I finished reading Peter Lynch's One Up on Wall Street over the holiday and found it made a good deal of sense to me. The Motley Fool's "Hidden Gems" newsletter, to which I subscribe, is heavily Lynchian in its philosophy: find smallish, boring businesses that are well-run and have great growth potential but which are largely being ignored by analysts, get in before the Street discovers them, and hold them while they increase in value by two, five, ten, or fifty times. The theory is that you only need one really big winner to make up for a lot of mediocre performers. It seems to work.

Unfortunately my current "chunk" of $1000 and contributions to date of $5000 (soon to be $6000) doesn't really allow me to hold stocks very long if I want to add a new stock to my portfolio every month. That would require selling stocks I'd held for only six months. My plan, therefore, is to buy no more than one new Hidden Gem every two months and try to hold each for a year. In a sense I am "wasting" three quarters of my HG subscription by not buying all their picks, but I probably wouldn't buy all their picks anyway, as some of them just don't appeal for one reason or another. In the meantime I can put together a mock portfolio and see how the stocks that I might have bought if I'd had the money would have done, which will be educational.

Alternatively, I could open a regular brokerage account and buy some of their other stocks when I have the money to do so. The tax structure would encourage me to buy and hold. However, I want to get a few grand into savings before doing that.

In August or September I'll be able to contibute another $1000 to the Roth, which will max me out for the year. I'll use this either for a sector ETF (I'm considering the iShares Emerging Markets ETF, symbol EEM, to get some foreign exposure) or to do a little shorter-term speculating. As Jim Cramer points out, speculation is useful to keep you excited about investing, but it should never make up much of your portfolio. (He also says not to speculate in your retirement fund, but my 401(k) already has my retirement covered, so the IRA is my play money.)

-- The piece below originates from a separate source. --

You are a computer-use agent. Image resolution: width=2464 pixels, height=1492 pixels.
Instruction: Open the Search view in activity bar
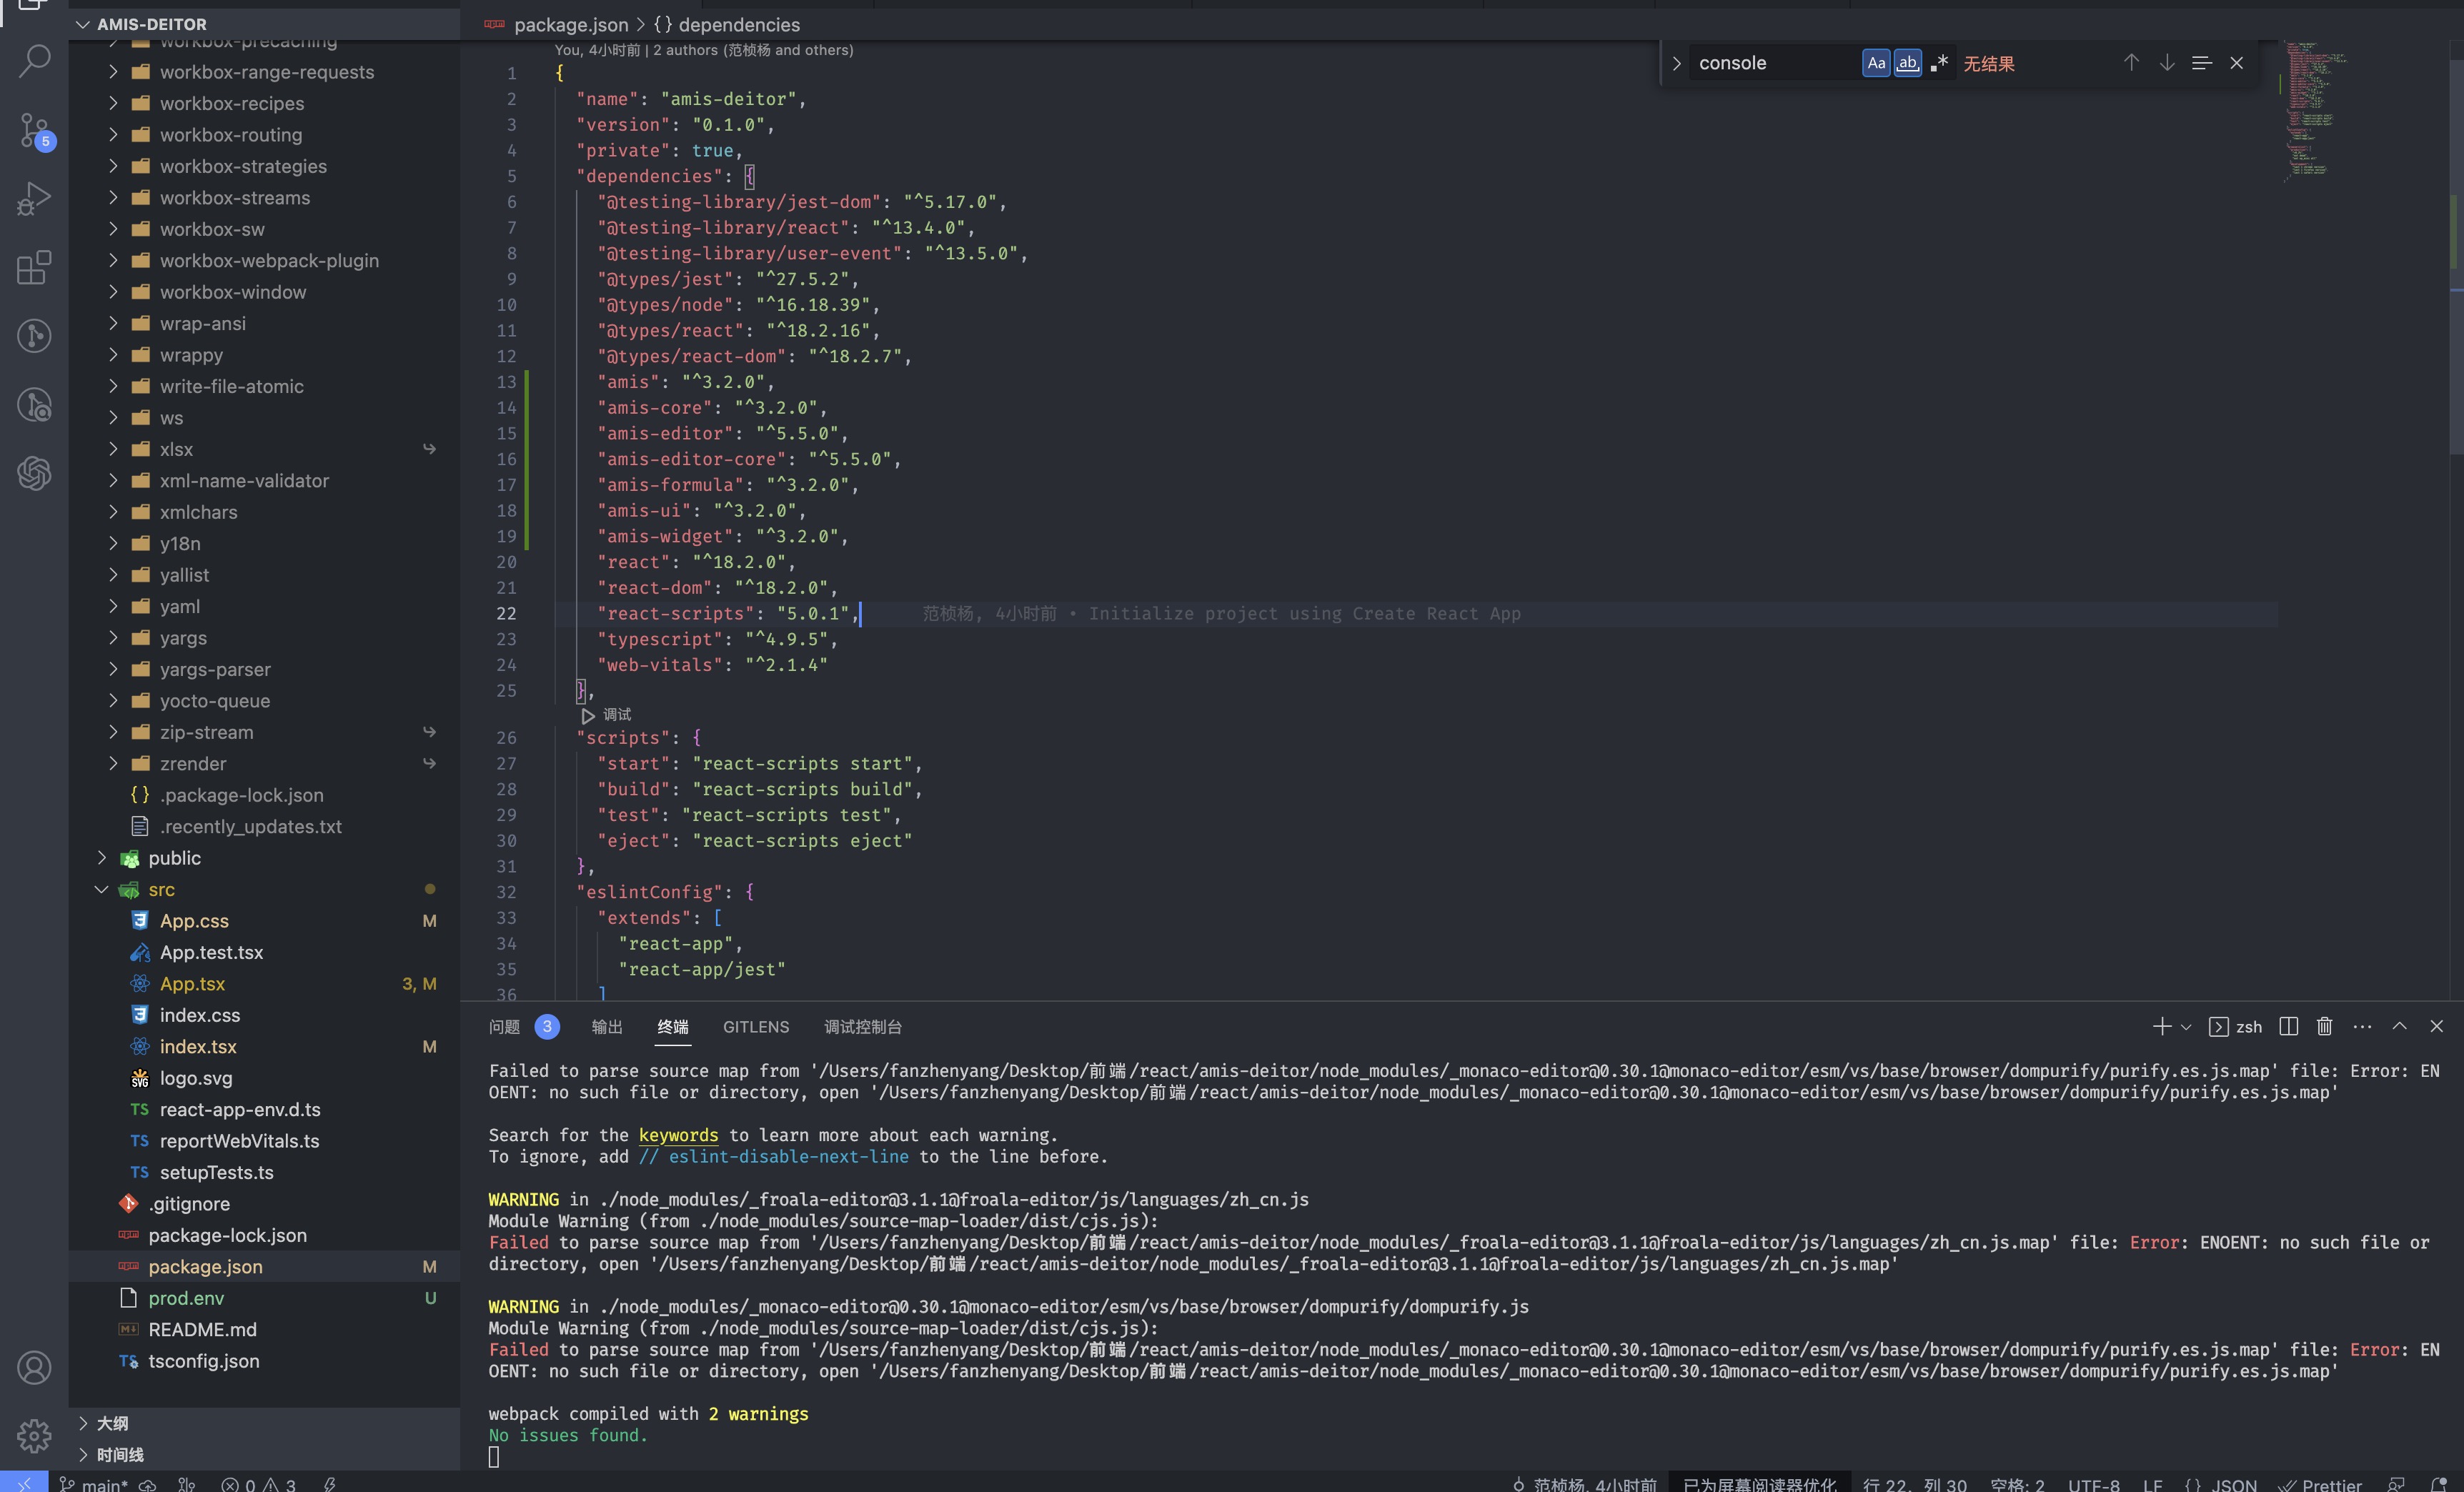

My goal is to save up another $4000 by the end of this year and be able to make my 2006 contributions at the beginning of next year, for a total of $11,000 in contributions. With any luck, I'll also have earned $1000 or more in 2005; as I cash out old stocks to buy new ones, I'll keep investing in chunks of $1000 and set the excess aside toward adding a new chunk. This will give me twelve chunks, allowing me to buy a Hidden Gems pick every month -- or to hold bi-monthly picks for two years, which might be more reasonable.

My portfolio closed at $5601.49 today, a new high. I'm well on my way to earning that new chunk.

There's still the question of what to do with the Lennar (LEN) and Toll Brothers (TOL). Obviously, those are sheer speculative plays in the homebuilder sector and right now I have two chunks tied up there -- way too much if I am to be a truly Lynchian investor. Lennar is up over $64 today and I should probably think about selling it in the very near future for a quick 9% gain. TOL went over $107 once since I've owned it, and I think it can get there again if I'm patient enough (it closed at only $100.70 today). So for now that'll be my speculative play -- as I mentioned last week, Toll reports earnings in late August, but I'd consider selling if it goes above $107 before then; that'd be a 16% gain, which ain't bad for speculation. At that point I'll probably put it into EEM and refrain from further speculating until I run into something compelling.

Lynch also points out that a home is one of your better investments. I really am not crazy about the idea of owning a home, but in 2006 I will begin to save up a down payment. With all the talk of a bubble, I'm kind of hoping to see real estate prices level off a bit or even decline slightly before I buy. In any case, by the time I have some money to put down, my credit score will be greatly improved.